==== Raw data

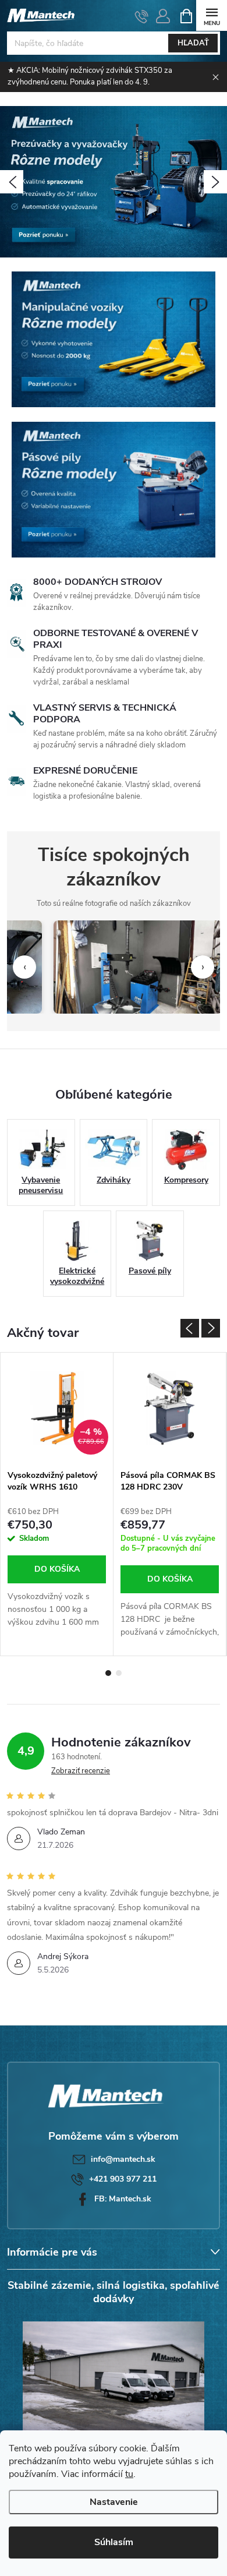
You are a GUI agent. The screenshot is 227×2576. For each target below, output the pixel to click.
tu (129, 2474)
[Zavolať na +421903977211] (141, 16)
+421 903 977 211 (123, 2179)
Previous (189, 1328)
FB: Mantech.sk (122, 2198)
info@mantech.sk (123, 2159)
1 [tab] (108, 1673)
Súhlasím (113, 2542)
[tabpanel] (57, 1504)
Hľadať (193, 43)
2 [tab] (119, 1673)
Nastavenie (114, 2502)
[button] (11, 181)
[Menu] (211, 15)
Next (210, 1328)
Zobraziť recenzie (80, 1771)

========
==== Raw data

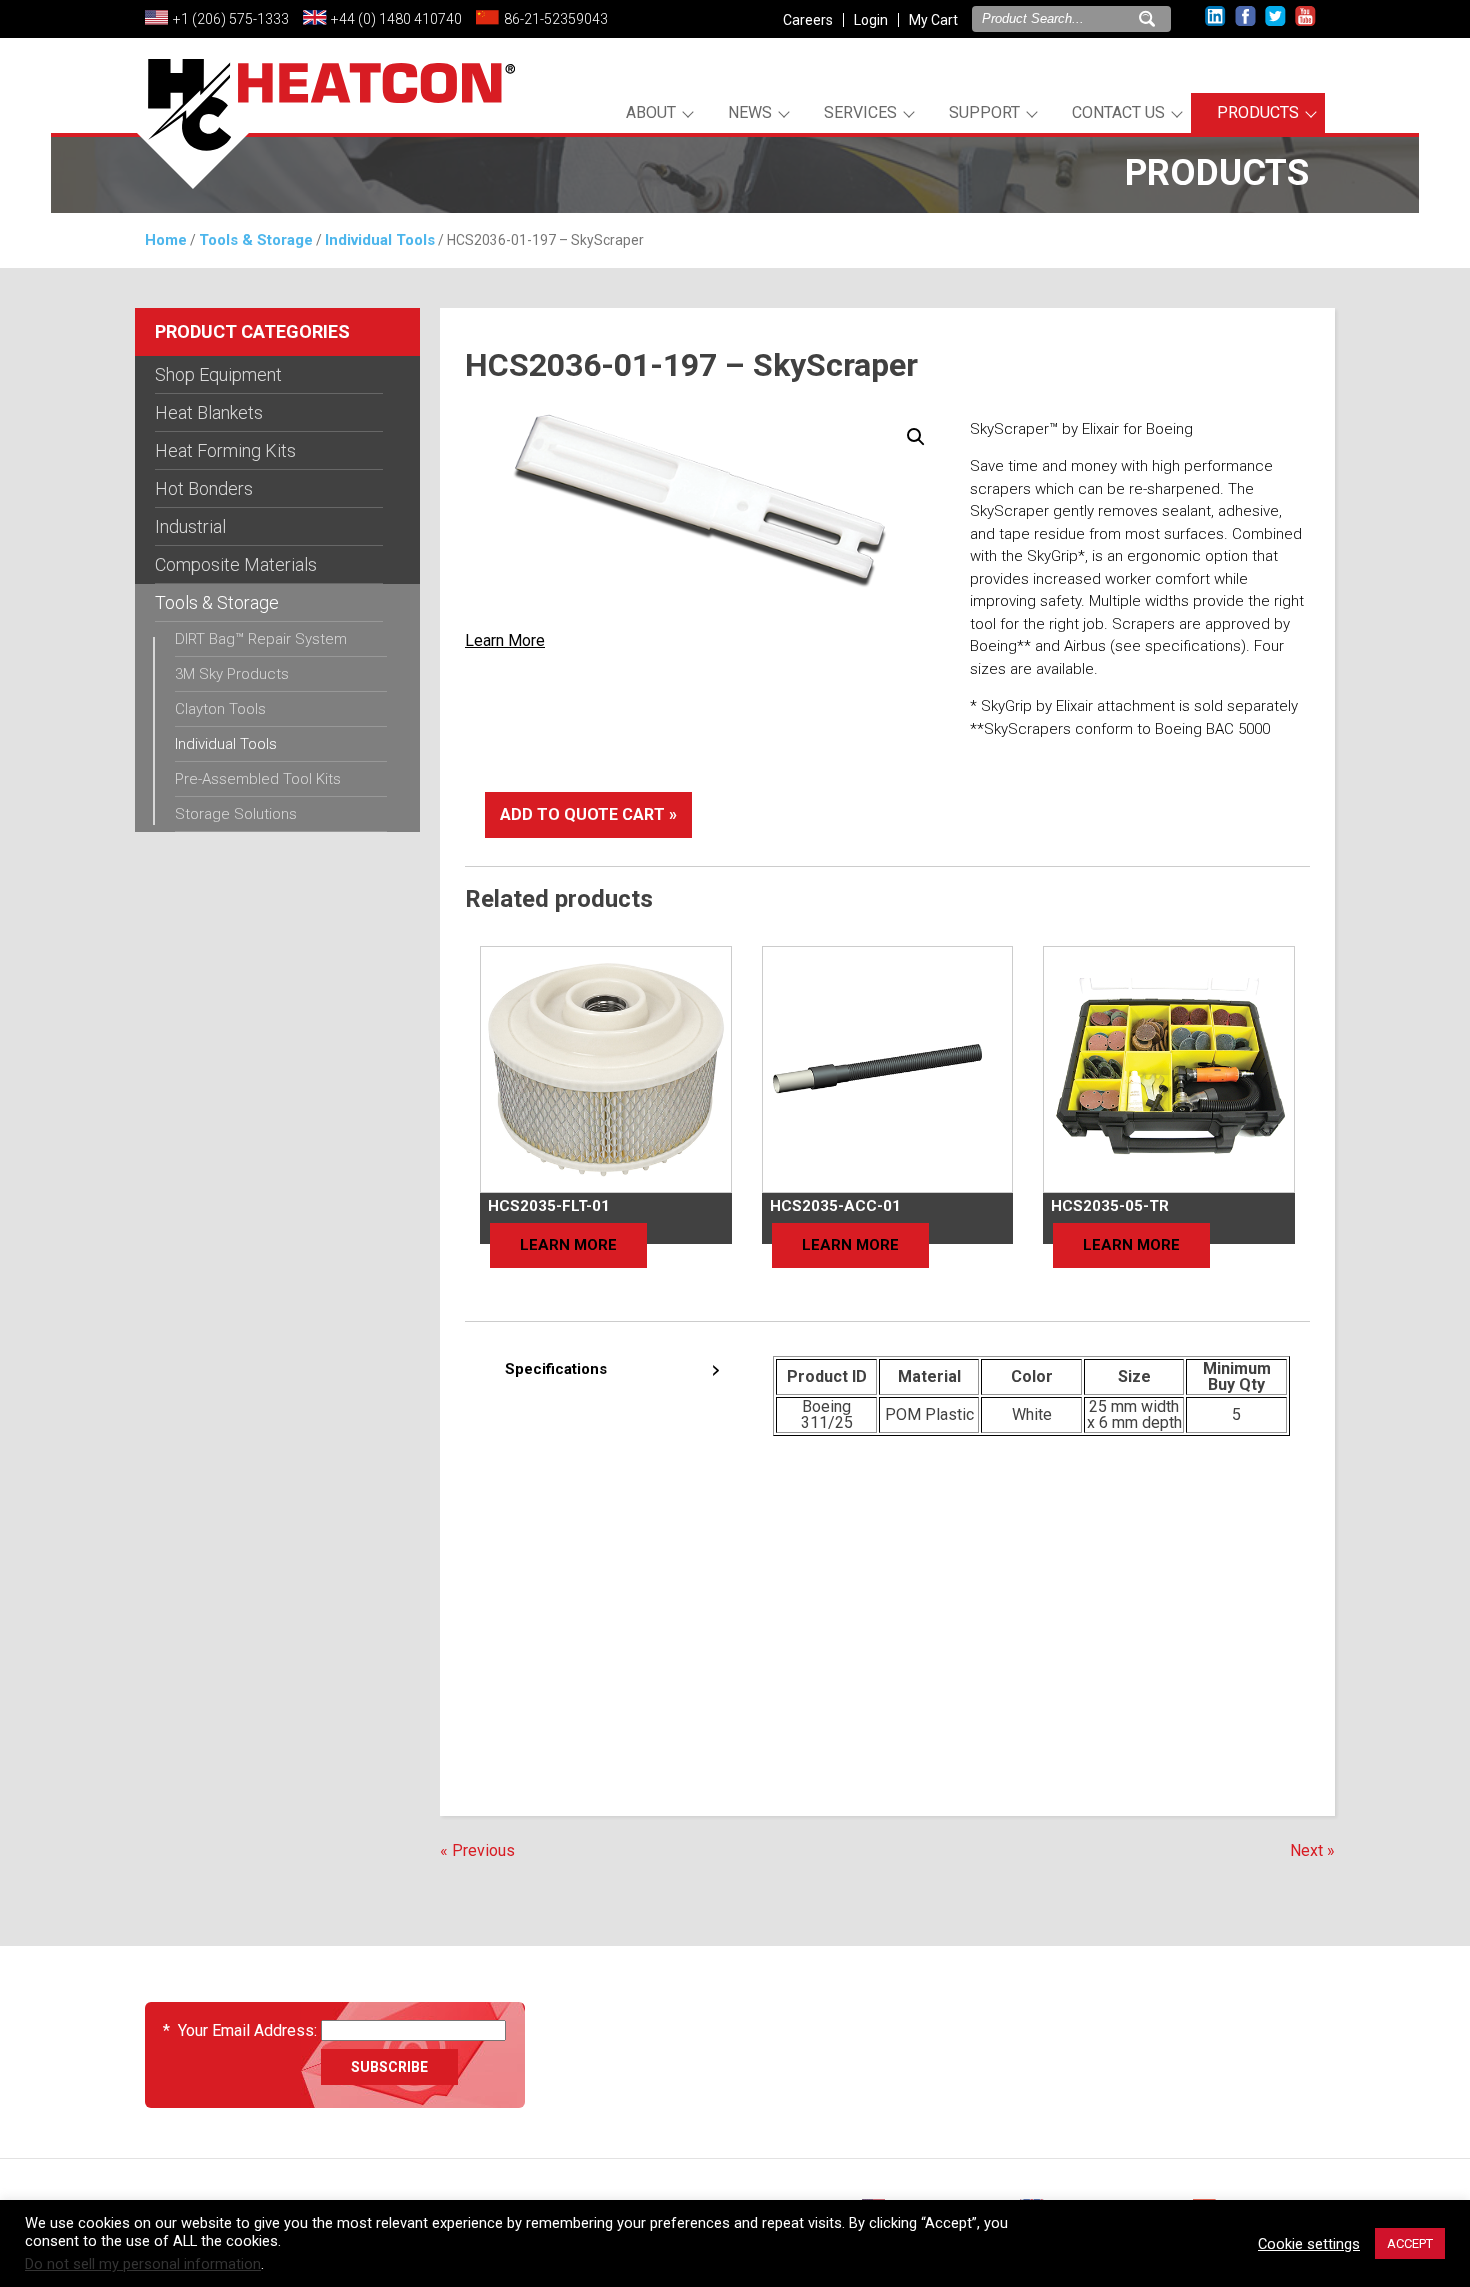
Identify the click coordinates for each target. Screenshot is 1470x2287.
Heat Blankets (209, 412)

========
==== Raw data

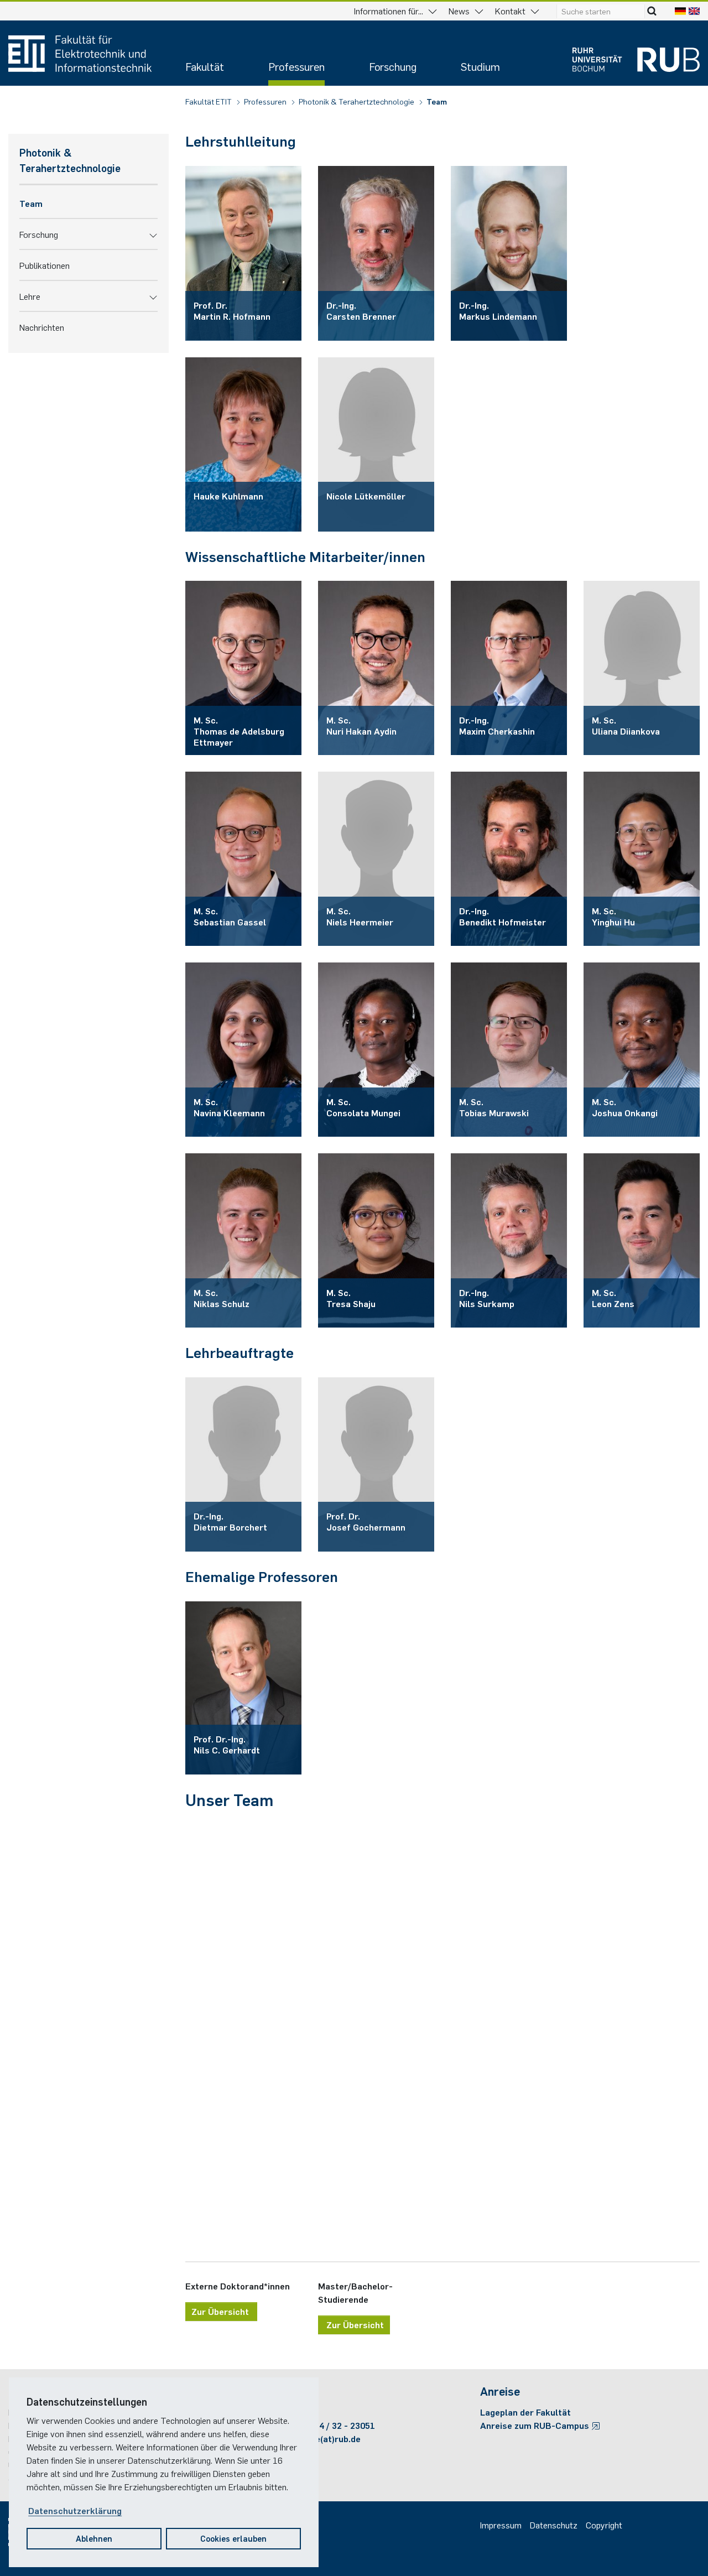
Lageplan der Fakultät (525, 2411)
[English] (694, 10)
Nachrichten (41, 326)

========

Task brief:
Look above for the line with "2 [tab] (119, 1673)" and the line with "Zobraziť recenzie (80, 1771)". Retype those two lines and every line between them exactly, adding nothing.

Task response:
2 [tab] (119, 1673)
Nastavenie (114, 2502)
[button] (11, 181)
[Menu] (211, 15)
Next (210, 1328)
Zobraziť recenzie (80, 1771)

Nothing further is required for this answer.